• [SET TASKS]:
(1) Copy the passage of the mixed logit forum thread that starts with "Note I strongly" and goes on through "influence decision probabilities.".
(2) Continue the forum thread about the mixed logit model from where it stops.

• [DOCUMENT EXTRACT]:
(begin)
Mixed Logit Model

TOM · March 8, 2018, 4:22pm

Hi
Before setting up my own mixed logit model I wanted to ask if such a model already exists. By mixed logit I understand a multi-logit regression (see stan manual page 133) that includes both, alternative specific variables as well as individual variables.
Thanks for any hints,
Tom

martinmodrak · March 10, 2018, 12:37pm

I am not sure I understand what kind of model you mean (I don’t know what you mean by “alternative specific” and “individual” variables). I would however definitely check if your use case isn’t covered by brms. At the very least, you could build a model as close to your aims with brms and then use the code generated by brms as a starting point.

TOM · March 13, 2018, 4:36pm

There seems to be a lot of confusion about terminology, at least for me. By mixed logit I refer to what others call a general model that combines features of a multinomial logit and a conditional logit. A formulation that may help to clarify what I mean is given here (see section 6.3.4).

@martinmodrak I certainly will look into brms.

James_Savage · March 14, 2018, 3:01am

Hi Tom,

Yep – very straightforward. Here’s a gist that describes implementing with only choice-level variables that vary across choices

gist.github.com

https://gist.github.com/khakieconomics/0333a54dff4fabf6204080ca5bf92cb6

hierarchical_bayes_full_covmat.stan

data {
  int N; // number of rows
  int T; // number of inidvidual-choice sets/task combinations
  int I; // number of Individuals
  int P; // number of covariates
  
  vector<lower = 0, upper = 1>[N] choice; // binary indicator for choice
  matrix[N, P] X; // product attributes
  
  int task[T]; // index for tasks

This file has been truncated. show original

If you want to include variables that vary by the individual, then you simply need to include on line 37 those variables multiplied through by their coefficient matrix, as with multinomial logit.

Here’s a slide-deck that might help.

http://rpubs.com/jimsavage/sawtoothcon

TOM · March 14, 2018, 12:19pm

@James_Savage Thanks for the hint. Is there toy data to play around with the model? I’m asking because it is difficult to follow how you subset your data in line 37.

James_Savage · March 14, 2018, 4:33pm

Hi Tom,

Here are a couple of worked examples for you.

http://rpubs.com/jimsavage/using_decisionmaker_variables_in_mixed_logit

If you don’t want to include individual-level parameters on the choice-level attributes you can basically delete the second half of the definition of beta_individual (make sure to remove the tau and L_Omega parameters in that case).

Note I strongly recommend the second version of the model, as it’s more flexible, both in terms of the types of choice patterns it can fit but also the fact that in each task/market/comparison set you can have different possible choices characterised only by their attributes and still allow demographics to influence decision probabilities.
(end)
• [MATERIAL PROVIDED]:
(begin)
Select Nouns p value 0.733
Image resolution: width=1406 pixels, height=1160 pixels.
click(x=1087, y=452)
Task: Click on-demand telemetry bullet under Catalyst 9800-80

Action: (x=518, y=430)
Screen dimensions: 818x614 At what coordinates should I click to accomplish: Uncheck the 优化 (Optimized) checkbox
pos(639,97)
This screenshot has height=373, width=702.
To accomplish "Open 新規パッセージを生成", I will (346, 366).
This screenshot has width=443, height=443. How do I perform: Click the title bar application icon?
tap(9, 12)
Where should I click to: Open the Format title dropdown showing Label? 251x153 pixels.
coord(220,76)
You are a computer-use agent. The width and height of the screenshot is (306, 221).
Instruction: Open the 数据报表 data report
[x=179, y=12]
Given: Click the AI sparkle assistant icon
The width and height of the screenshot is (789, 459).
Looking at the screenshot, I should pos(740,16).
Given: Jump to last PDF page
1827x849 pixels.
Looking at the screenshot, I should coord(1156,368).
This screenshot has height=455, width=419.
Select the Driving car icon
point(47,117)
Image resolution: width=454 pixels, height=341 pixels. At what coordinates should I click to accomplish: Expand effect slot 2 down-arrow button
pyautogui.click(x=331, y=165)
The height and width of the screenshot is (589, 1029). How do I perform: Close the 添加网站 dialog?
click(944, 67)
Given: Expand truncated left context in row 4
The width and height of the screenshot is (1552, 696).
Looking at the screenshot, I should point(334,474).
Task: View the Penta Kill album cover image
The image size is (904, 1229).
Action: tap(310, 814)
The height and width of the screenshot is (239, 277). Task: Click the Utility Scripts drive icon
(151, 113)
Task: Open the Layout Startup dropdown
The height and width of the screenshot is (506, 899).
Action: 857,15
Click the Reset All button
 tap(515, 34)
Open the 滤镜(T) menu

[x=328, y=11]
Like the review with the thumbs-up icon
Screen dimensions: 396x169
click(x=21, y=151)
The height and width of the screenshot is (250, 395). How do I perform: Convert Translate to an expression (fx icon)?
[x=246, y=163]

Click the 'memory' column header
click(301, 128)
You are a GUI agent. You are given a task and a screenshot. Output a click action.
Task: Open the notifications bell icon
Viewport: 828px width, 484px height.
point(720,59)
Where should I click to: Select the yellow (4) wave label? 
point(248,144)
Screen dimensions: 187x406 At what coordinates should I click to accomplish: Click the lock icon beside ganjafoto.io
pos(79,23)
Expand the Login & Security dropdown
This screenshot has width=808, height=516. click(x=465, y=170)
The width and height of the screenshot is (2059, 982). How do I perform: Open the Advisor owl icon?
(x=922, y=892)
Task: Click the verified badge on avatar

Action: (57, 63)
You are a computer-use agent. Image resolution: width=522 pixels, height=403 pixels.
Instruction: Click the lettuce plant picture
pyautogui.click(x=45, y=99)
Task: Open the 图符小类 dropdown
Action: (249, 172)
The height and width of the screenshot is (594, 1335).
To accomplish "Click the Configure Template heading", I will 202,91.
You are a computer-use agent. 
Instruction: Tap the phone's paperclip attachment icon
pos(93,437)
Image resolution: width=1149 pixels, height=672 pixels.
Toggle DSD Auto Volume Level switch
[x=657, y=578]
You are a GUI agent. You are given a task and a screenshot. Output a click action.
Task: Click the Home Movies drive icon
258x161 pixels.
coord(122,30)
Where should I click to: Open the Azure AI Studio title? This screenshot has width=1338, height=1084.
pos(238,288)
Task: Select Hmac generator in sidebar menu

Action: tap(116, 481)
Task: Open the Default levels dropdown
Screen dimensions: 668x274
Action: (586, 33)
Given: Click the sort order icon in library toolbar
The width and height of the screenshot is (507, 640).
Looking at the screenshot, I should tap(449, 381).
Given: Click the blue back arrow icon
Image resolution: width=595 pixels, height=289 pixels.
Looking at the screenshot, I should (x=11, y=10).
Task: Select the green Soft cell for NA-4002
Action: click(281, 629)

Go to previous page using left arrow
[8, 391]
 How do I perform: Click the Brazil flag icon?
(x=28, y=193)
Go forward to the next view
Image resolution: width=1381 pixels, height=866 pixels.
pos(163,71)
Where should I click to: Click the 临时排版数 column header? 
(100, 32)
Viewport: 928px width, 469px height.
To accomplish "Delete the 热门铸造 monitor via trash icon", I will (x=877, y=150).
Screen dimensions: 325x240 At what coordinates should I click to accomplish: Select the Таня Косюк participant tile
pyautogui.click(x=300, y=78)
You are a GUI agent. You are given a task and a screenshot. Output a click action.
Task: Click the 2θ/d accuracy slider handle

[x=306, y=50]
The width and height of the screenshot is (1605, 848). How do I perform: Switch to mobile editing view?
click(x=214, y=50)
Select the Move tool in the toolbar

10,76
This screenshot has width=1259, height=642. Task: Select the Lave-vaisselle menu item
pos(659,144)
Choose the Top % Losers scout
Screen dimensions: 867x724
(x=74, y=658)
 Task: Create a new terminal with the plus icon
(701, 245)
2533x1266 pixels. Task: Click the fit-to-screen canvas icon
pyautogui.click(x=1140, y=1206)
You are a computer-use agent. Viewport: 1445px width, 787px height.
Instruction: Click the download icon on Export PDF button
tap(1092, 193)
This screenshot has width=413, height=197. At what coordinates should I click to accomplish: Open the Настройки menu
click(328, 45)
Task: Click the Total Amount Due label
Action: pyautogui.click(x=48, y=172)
(end)
• [OUTPUTS FOR THE TASKS]:
(1)
Note I strongly recommend the second version of the model, as it’s more flexible, both in terms of the types of choice patterns it can fit but also the fact that in each task/market/comparison set you can have different possible choices characterised only by their attributes and still allow demographics to influence decision probabilities.

(2)
TOM · March 15, 2018, 1:19pm

Hi James

Thanks!

I had a hard time getting my head around your indexing part. So I tried it with a different style of indexing. If I’m not mistaken, it includes individual data (demographics) as well as attributes of the alternatives. My model looks like this:

github.com

ThomasWilli/mixed-logit/blob/master/stan/mnl_cl.stan

data {
	int<lower=2> C;                   // # of alternatives
	int<lower=1> N;	                  // # of individuals
	int<lower=1> K;                   // # of covariates of invdividuals
	int<lower=1> KC;                  // # of covariates of alternatives
	vector<lower=0,upper=1>[C] Z[N];  // # index if alternative was considered 
	matrix[C, K] X[N];                // matrix of attributes for each individual
	matrix[C, KC] X2[N];              // matrix of attributes for each alternatives
	vector<lower = 0, upper = 1>[C] choice[N]; // binary indicator for final choice
}

parameters {
	vector[K] beta;       // individual attributes
	vector[KC] zeta;      // party attributes
}
model {
  matrix[C,N] xb;
  vector[C] utilities[N];
  vector[C] log_prob[N];

This file has been truncated. show original

It seems to me that this model is much more sparse… In other words what am I missing here?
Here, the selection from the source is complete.